President Donald Trump ramped up threats to use tariffs to protect the US energy industry from a historic glut of oil, as efforts to forge a global deal to cut output appeared to lose momentum.
Trump said on Saturday at a White House press briefing he’d use tariffs if needed to protect the domestic oil industry, even as he predicted that Saudi Arabia and Russia would come to an agreement to cut output and stem the rout in prices.
But such a deal looked a bit further from reach at the weekend after a diplomatic row between Saudi Arabia and Russia. A gathering of Opec+ members and other producers scheduled for Monday was pushed back, to give more time for negotiations.
Saudi Arabia, which launched a price war last month with Russia after Opec+ talks broke down, has made clear that it won’t cut production unless other producers – including the US – also hold back supply. But Trump said on Saturday: “I don’t care about Opec.” 

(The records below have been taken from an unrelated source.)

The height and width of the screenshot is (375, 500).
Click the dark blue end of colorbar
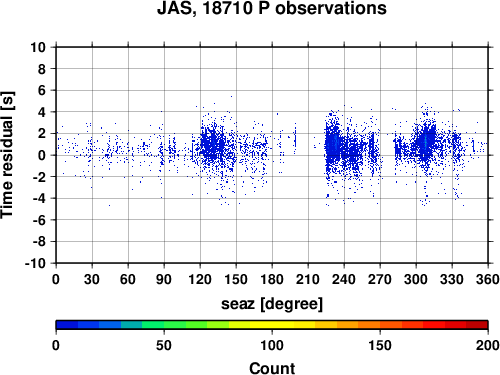pos(67,325)
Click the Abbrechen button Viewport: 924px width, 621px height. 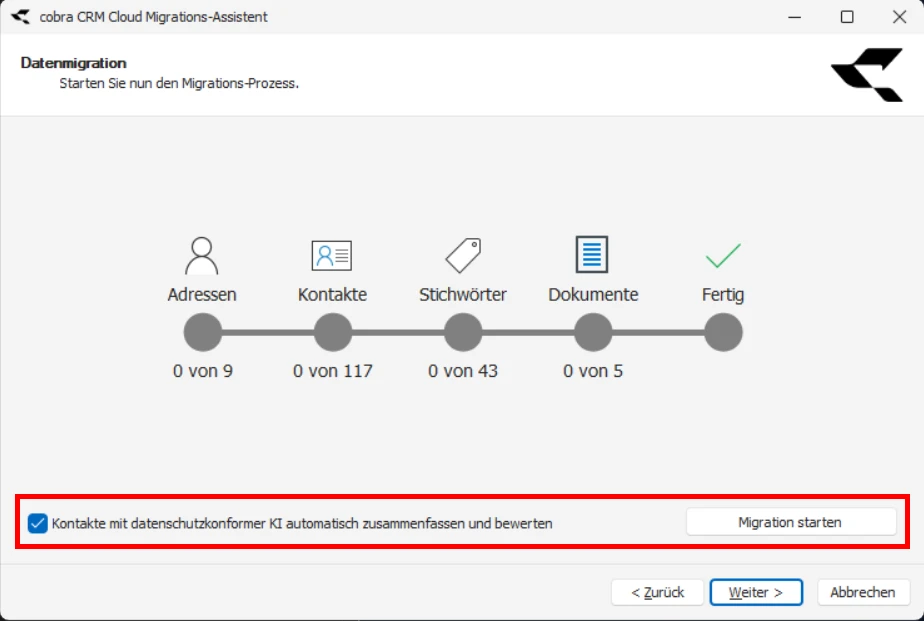862,592
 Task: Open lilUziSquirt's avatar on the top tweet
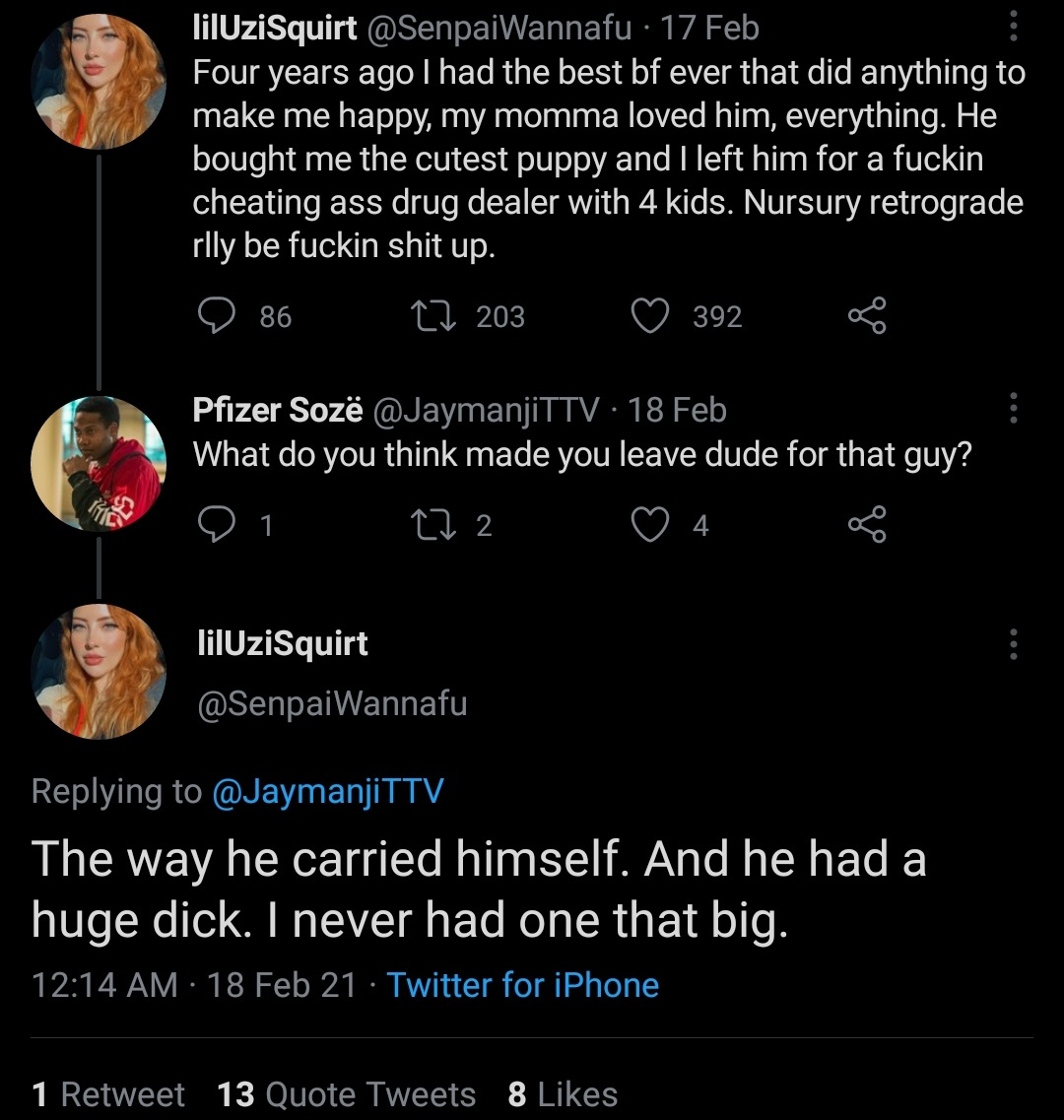99,81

The prospect of a deal to reduce the massive glut of oil caused by the coronavirus lockdown sent benchmark oil futures to a record gain last week. Oil prices have fallen about 50% this year as the pandemic has knocked out as much as a third of global oil demand. That means producers are going to have to reduce output eventually – with or without a deal – as storage both on land and at sea fills up.

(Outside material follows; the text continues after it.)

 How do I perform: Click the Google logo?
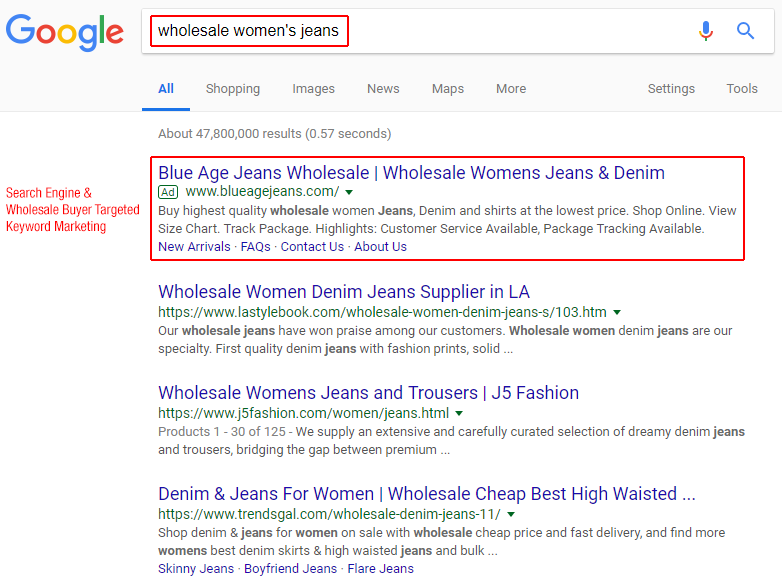pos(65,32)
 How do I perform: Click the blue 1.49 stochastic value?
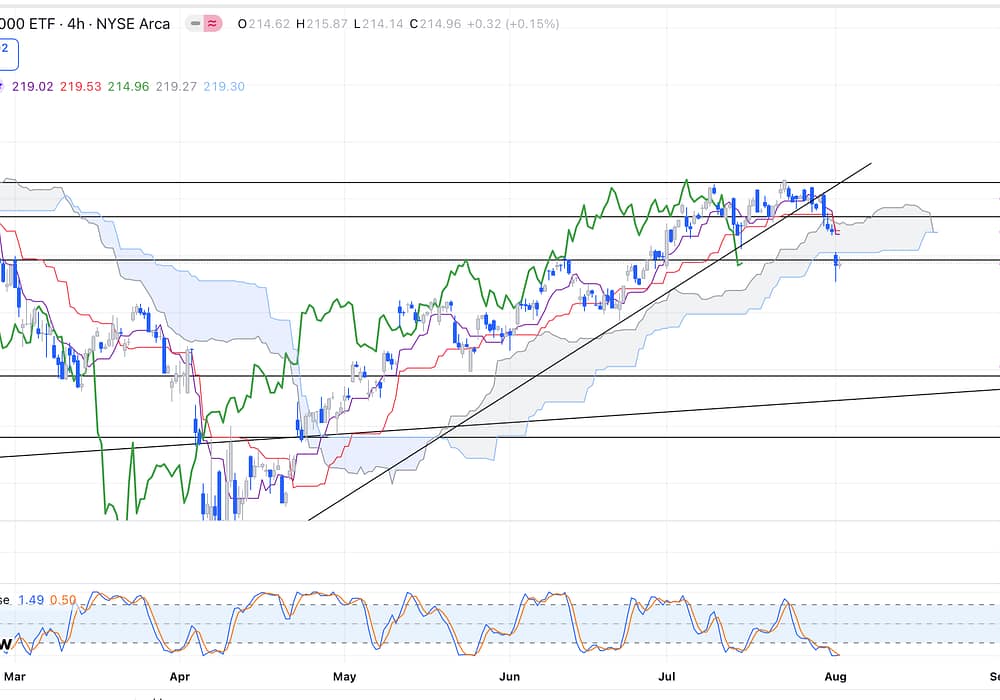click(x=31, y=600)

In the latest manoeuvre in the price war, Saudi Arabia postponed yesterday its monthly price-setting event for exported oil. The Opec meeting has been tentatively rescheduled for Thursday.
On the idea of slapping tariffs on foreign oil, the US oil industry is split. Some independent shale producers – who’ve been hardest hit by the recent market slump – are in support, while refiners and large integrated companies are typically opposed.
The American Petroleum Institute, which helped arrange a meeting with the president on Friday, argues tariffs would inject uncertainty into an already rattled global marketplace.
“If I have to do tariffs on oil coming from outside, or if I have to do something to protect thousands and tens of thousands of energy workers, and our great companies that produce all these jobs, I’ll do whatever I have to do,” Trump said on Saturday. Low oil prices are “going to hurt a lot of jobs,” he said.
That was a change in tone from Friday, when he suggested he wasn’t inclined to target Russia or Saudi Arabia with oil tariffs.
Hundreds of thousands of US oil industry jobs are hanging in the balance, with about $15bn of investments wiped out from the budgets of shale explorers and many of them on the brink of bankruptcy.